Although Rheinmetall's share price has risen by around 2,400 percent since 2020, CEO Armin Papperger sees room for improvement. "We believe that we still have considerable potential," he said at the virtual Annual General Meeting on Tuesday. Although the Management Board hopes that there will be a ceasefire or peace in Ukraine, it can be assumed that even then the EU countries and comparable states will place a very high volume of orders for weapons systems. He rejected the proposal by the shareholders' association DSW to split the share, which is listed at a price of almost 1,600 euros, into several shares so that small shareholders could get in more easily: "We are not currently looking at a share split. However, banks do offer the option of buying only parts of a share.
The shareholder representatives praised the development of the company and the share price. "The development is sensational," said Andreas Massek from the Schutzgemeinschaft der Kleinaktionäre (SdK). "We are looking at an impressive increase in turnover, margin and stock market value," said Roland Klose from the Deutsche Schutzvereinigung für Wertpaierbesitz (DSW). He praised the fact that Papperger had organized the Group in such a way that it could also ensure "short-term delivery readiness for the necessary defence investments".
In his presentation, the CEO showed how great future growth from defense projects can be, while also saying that Rheinmetall might sell the civilian division. However, the plants that are being converted for the production of military equipment, such as in Berlin or one in Neuss for future reconnaissance satellites, would not be sold. With regard to the other plants, he says: "We will do everything in our power to give our employees a good future."
For the military sector, the CEO explained exactly why he expects huge growth. If the European NATO states spend 3.5 percent of their economic output on defense in the future, as is often discussed, 700 to 1000 billion euros would be spent on armaments across Europe each year. "On this basis, we see a potential for Rheinmetall of between 300 and 400 billion euros by 2030," he said. Last year, Rheinmetall generated sales of 9.8 billion euros; the target for 2027 is around 20 billion euros, with an operating margin of 18 percent. In 2024, it was already a very good figure at 15.2 percent.
Papperger made it clear that the Group serves politics: "Security is not everything, but without security, everything is nothing." Many experts feared that Russia could launch a new attack in five to eight years' time. Russia wants to have around 1.5 million active soldiers by 2029, more than all NATO states in the EU (around 1.3 million). Papperger added: "According to its own figures, Russia currently produces 1,500 battle tanks every year - as many as the five strongest NATO nations have together.

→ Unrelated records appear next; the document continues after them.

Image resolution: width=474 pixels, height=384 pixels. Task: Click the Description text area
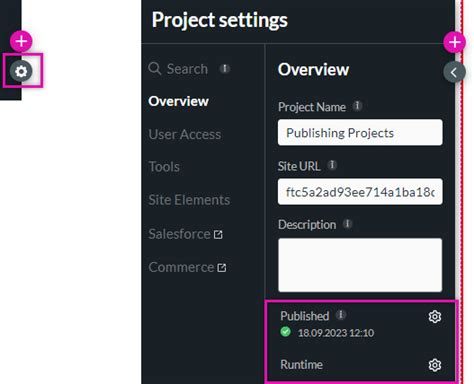(360, 265)
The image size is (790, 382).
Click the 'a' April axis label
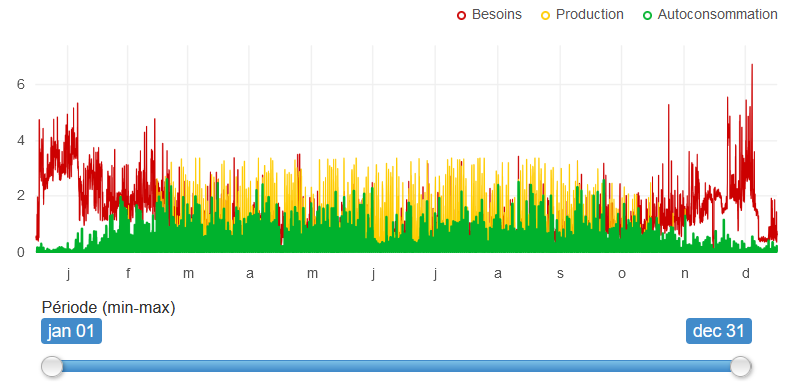[x=250, y=274]
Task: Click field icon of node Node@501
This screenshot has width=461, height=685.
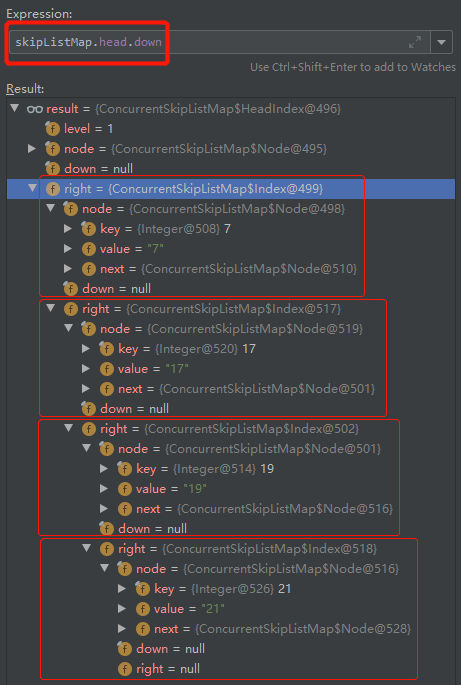Action: [x=106, y=449]
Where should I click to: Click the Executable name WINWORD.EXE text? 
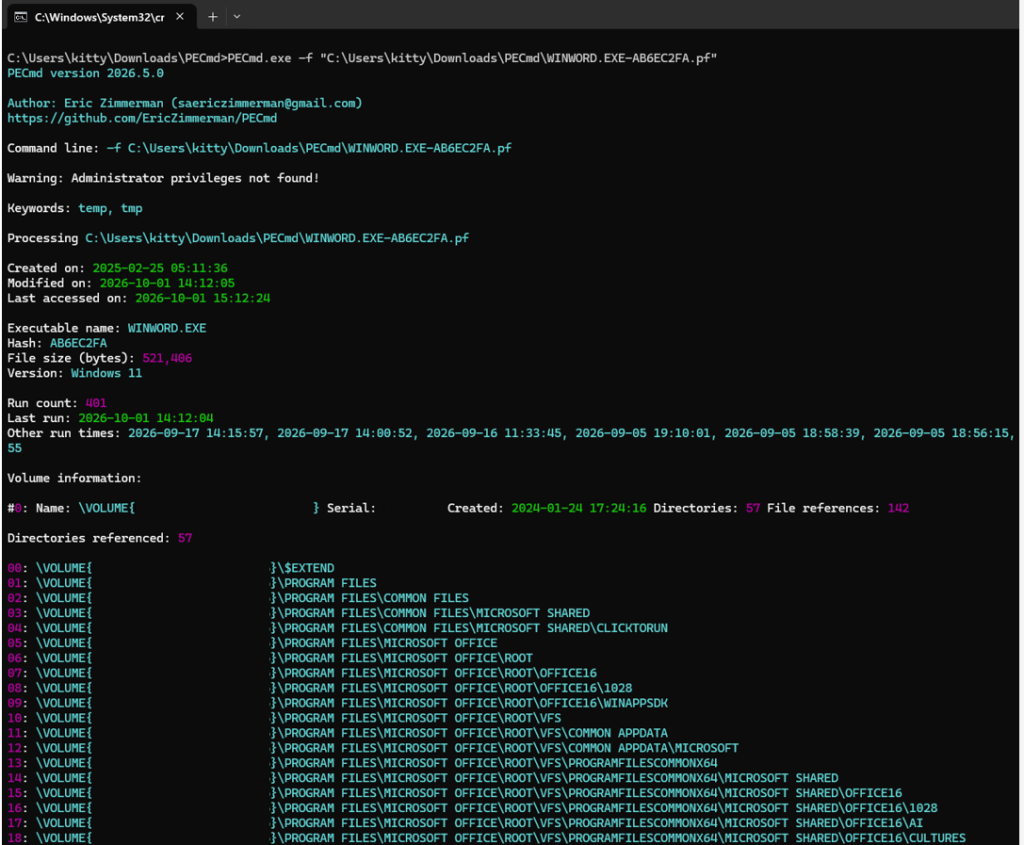167,328
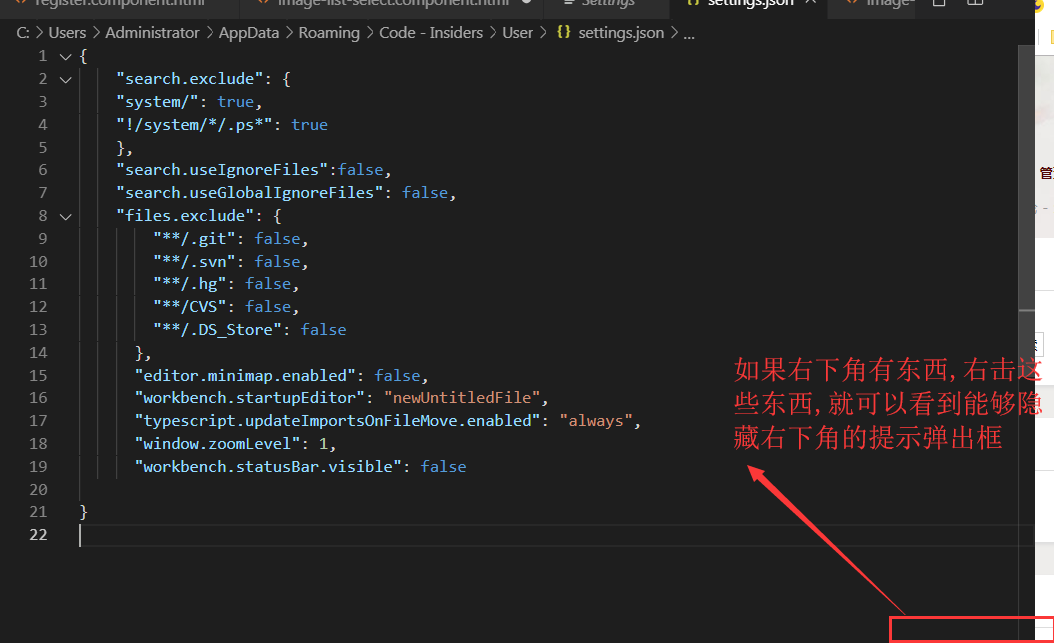1054x643 pixels.
Task: Click the braces icon on settings.json breadcrumb
Action: (563, 33)
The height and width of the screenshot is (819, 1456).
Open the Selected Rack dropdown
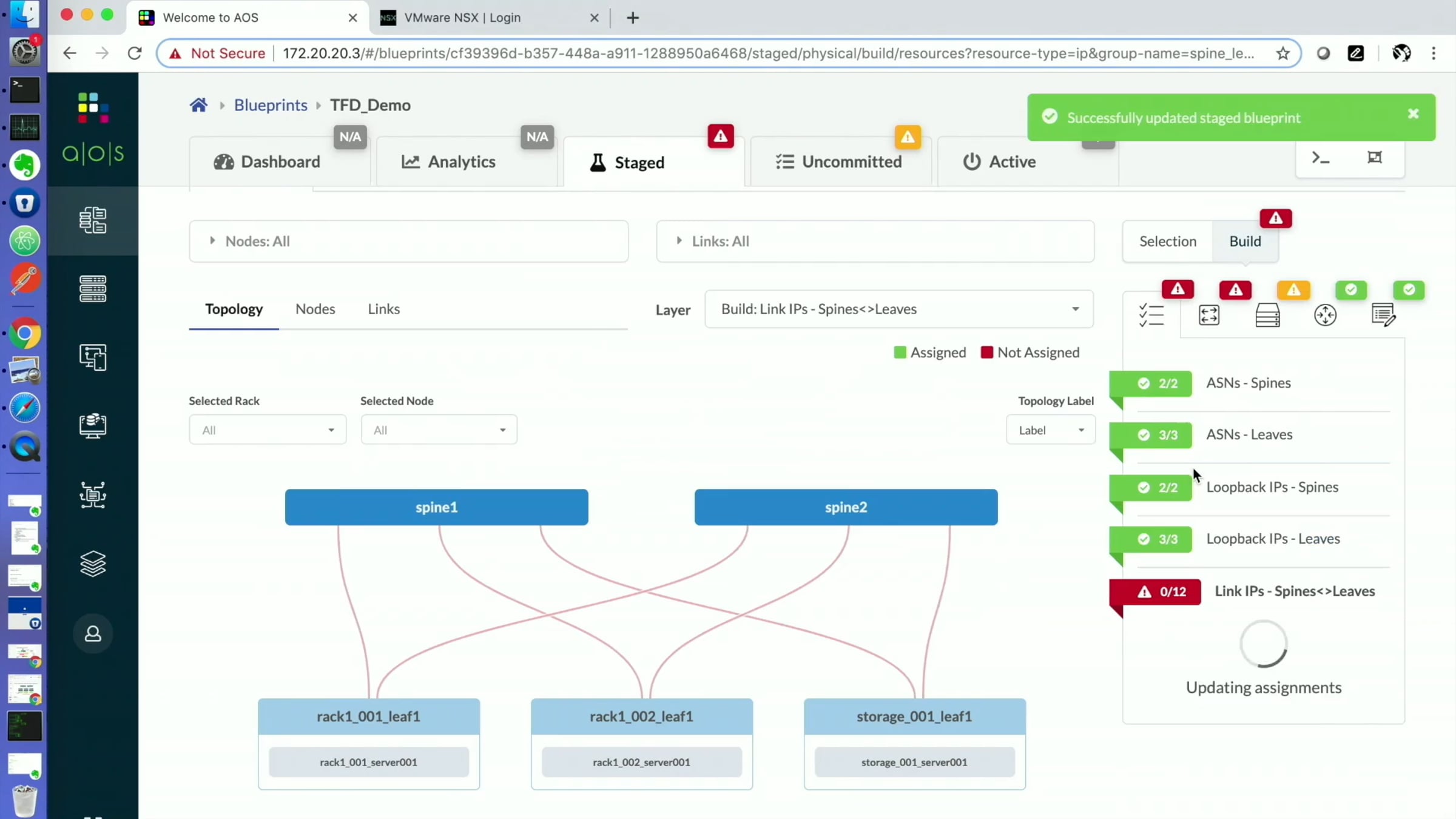[268, 430]
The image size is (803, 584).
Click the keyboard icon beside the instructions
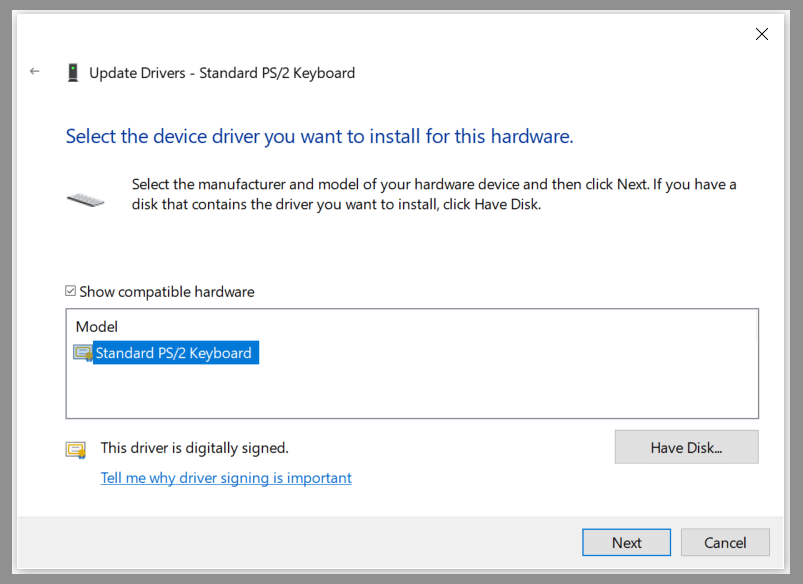click(85, 199)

In 2029, four years from now, the European NATO states must be in a position to fend off a possible Russian attack on NATO territory."

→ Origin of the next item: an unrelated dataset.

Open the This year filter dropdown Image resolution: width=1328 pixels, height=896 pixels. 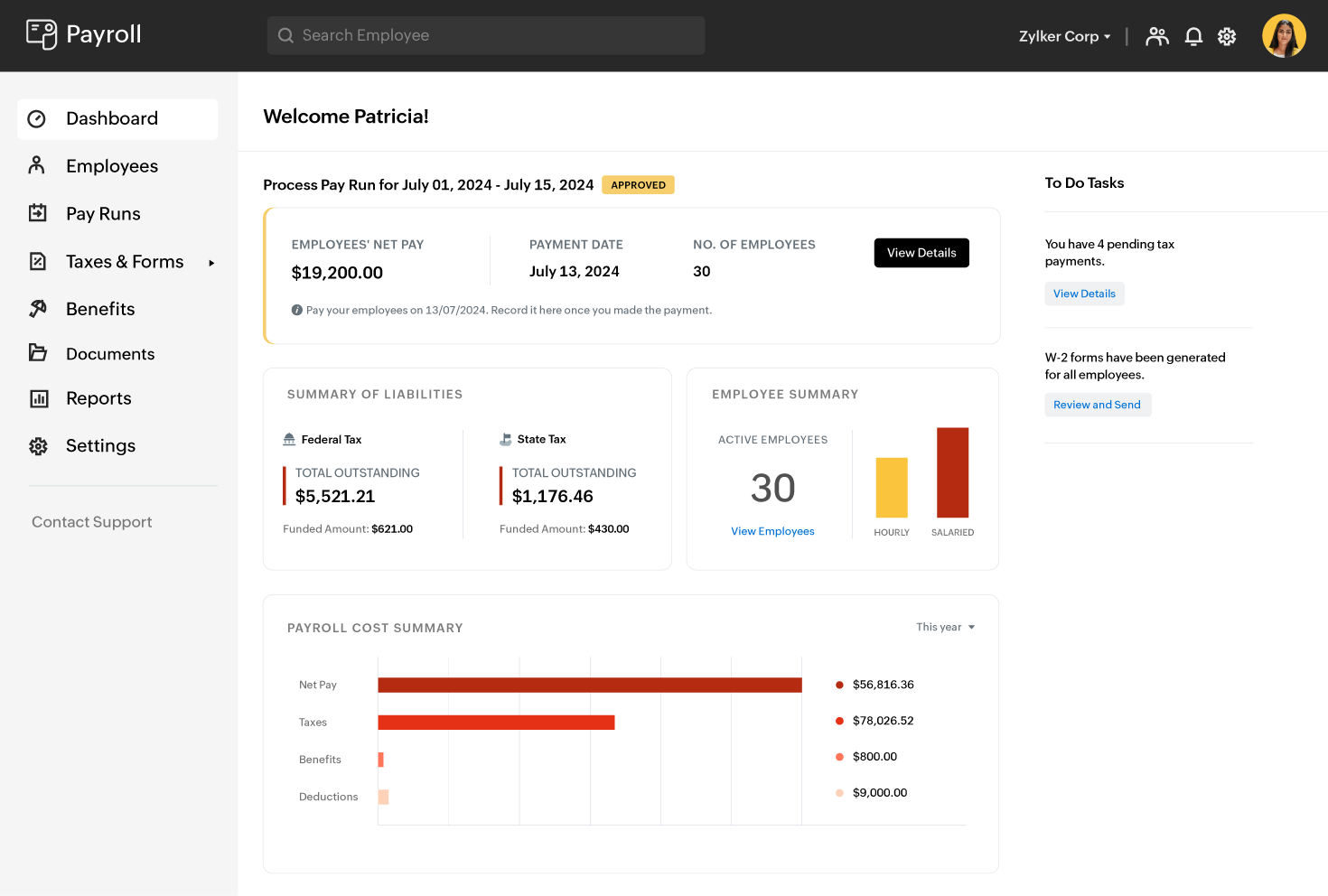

Barbara Happe from the umbrella organization of critical shareholders asked whether it was a good thing that Rheinmetall cooperates a lot with Hungary, even though Hungarian Prime Minister Orban has a certain closeness to Putin and is putting the brakes on aid to Ukraine. The Executive Board, however, pointed out that Hungary was a member of both NATO and the EU.
Those familiar with the Group suspect that Rheinmetall has launched relatively important projects with Hungary because a number of other NATO countries such as the UK and France each have a very strong defense industry of their own - so Hungary was and is all the more open to projects. Rheinmetall, in turn, was particularly pleased with the partner.
However, Armin Papperger is now in the process of establishing a number of other collaborations and foreign activities, including in Italy and the USA. "We are one of the fastest growing defense companies in the world and are on our way to becoming a global champion. With an investment volume of around eight billion euros in the last two years, we have driven this process forward," said Papperger.